Amazon EKS Resource Replication with Arpio
Jump to:
- EKS Cluster
- EKS Add-ons
- EKS Fargate Profiles
- EKS Nodegroups
- Kubernetes Resources (v2)
- Supported Integrations
- Method of Operation
EKS Cluster
Arpio replicates EKS Clusters hosted inside AWS to your recovery environment. Outpost clusters are not supported.

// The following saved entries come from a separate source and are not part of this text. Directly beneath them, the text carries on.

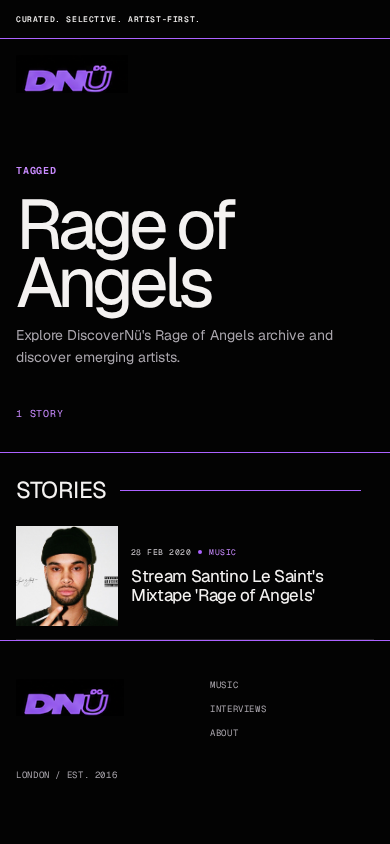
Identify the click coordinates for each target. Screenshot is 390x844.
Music (224, 685)
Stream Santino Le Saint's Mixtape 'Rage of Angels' (227, 585)
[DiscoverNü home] (72, 74)
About (224, 733)
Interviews (238, 709)
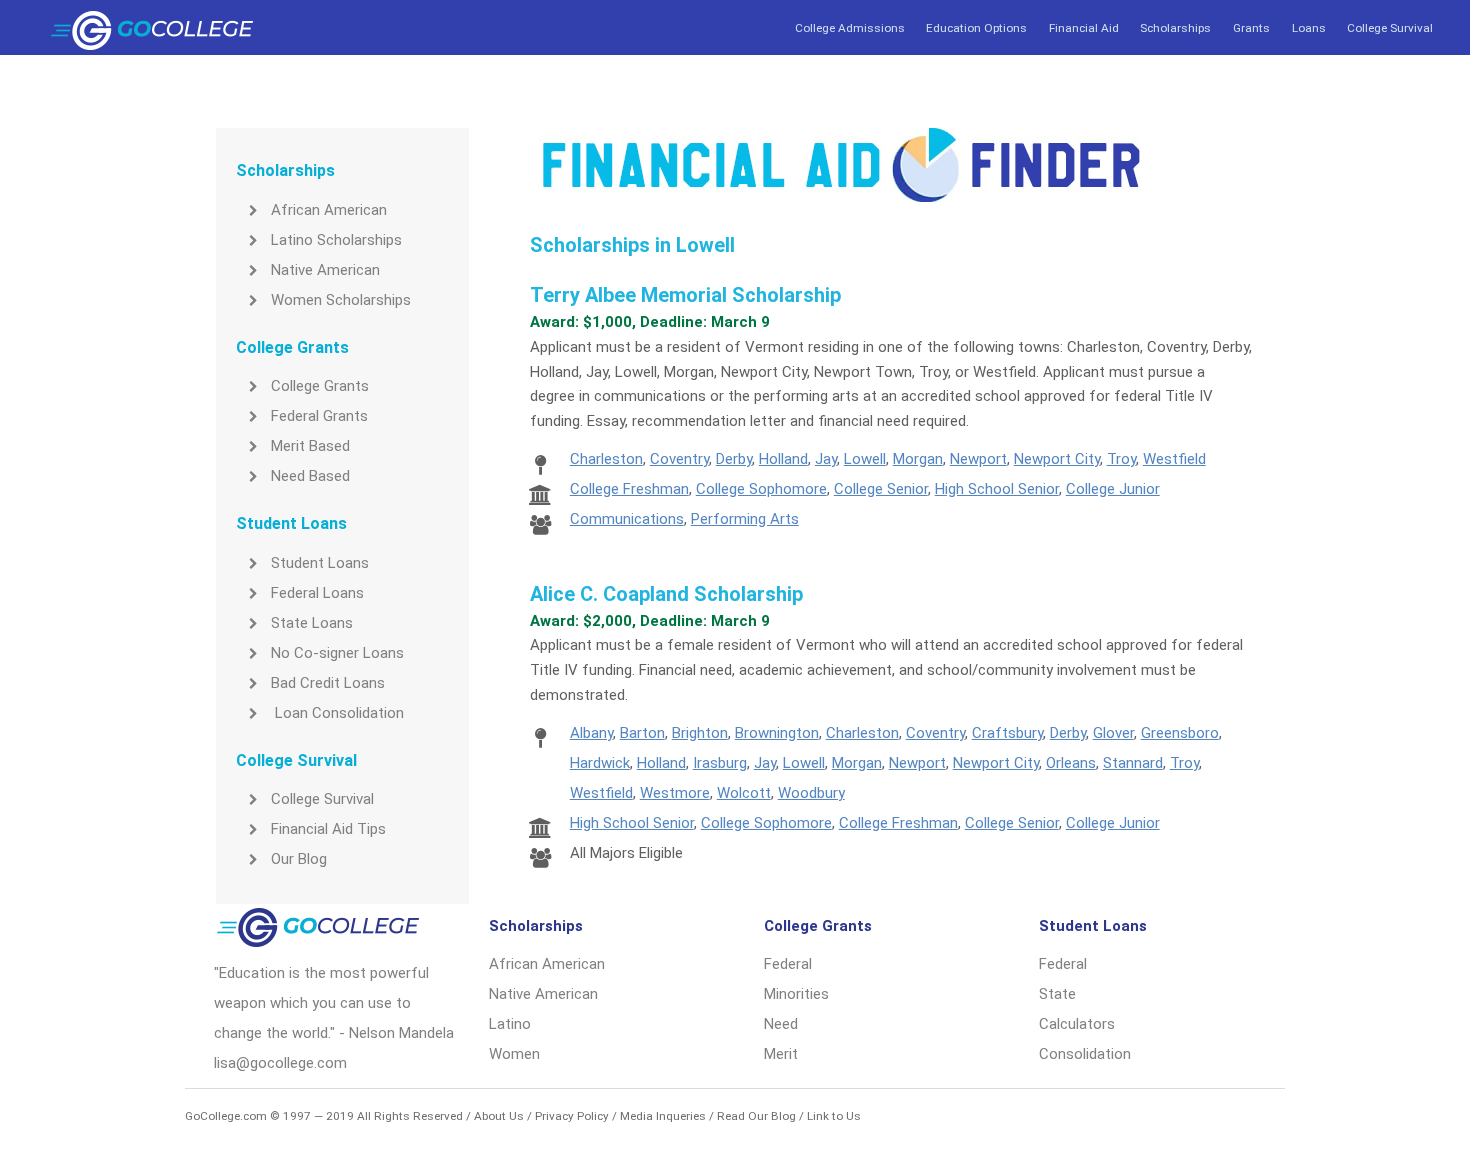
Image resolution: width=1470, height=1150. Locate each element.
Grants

The following EKS cluster attributes are translated when a cluster is replicated into the recovery environment:
Attribute |
Translation |
EncryptionConfig Logging Name NetworkConfig OutpostConfig Tags VPC Config Private Access VPC Config Public Access VPC Config Public Access CIDRs Version |
These attributes are replicated to your recovery environment without translation. |
Role ARN |
Translated to role in recovery environment |
VPC Config Subnet IDs |
Translated to IDs from translating underlying VPC |
VPC Config Security Group IDs |
Translated to IDs from translating referenced SG ID |
The following internal Kubernetes attributes are translated when a cluster is replicated into the recovery environment:
Internal Attribute |
Translation |
IAM Roles in aws-auth configmap2 |
Translated to equivalently created roles in recovery environment |
ECR Images owned by primary accounts |
Translated to replicated ECR repositories in recovery environment |
ECR Images owned by other accounts |
Replicated to recovery environment without translation |
DockerHub and other external Image references |
Replicated to recovery environment without translation |
eks.amazonaws.com/role-arn annotations12 |
Pointed to mirrored IAM roles |
EFS (and AP IDs)/EBS Volume IDs in PersistentVolumes1 |
Translated to replicated EFS (and AP)/EBS volumes |
alb.ingress.kubernets.io annotations12 |
Translated to relevant ARNs/IDs in target |
Secret objects12 |
Encrypted in source account to target account key. Identifiers found in source will be translated. |
AWS Resource hostnames |
FQDNs that match other included resources are translated to target names |
AWS Resource Identifiers1 |
Unique resource IDs belonging to reproduced resources are translated. |
AWS Region ID references |
IDs that are not part of a larger string are translated from source to target region |
AWS Account IDs |
Stand alone references to accounts included in the source side of restores will be translated to the target of that sync pair |
AWS Availability Zone Ids/Names |
|
Bare AWS ARNs2 |
Translated if referenced resource is also recovered |
- Base shared IDs along with account generic references will be translated.AWS Resource Identifiers are known unique strings that are part of a resource’s state. Any of those that are unique qualify for translation most anywhere in the cluster resource configuration.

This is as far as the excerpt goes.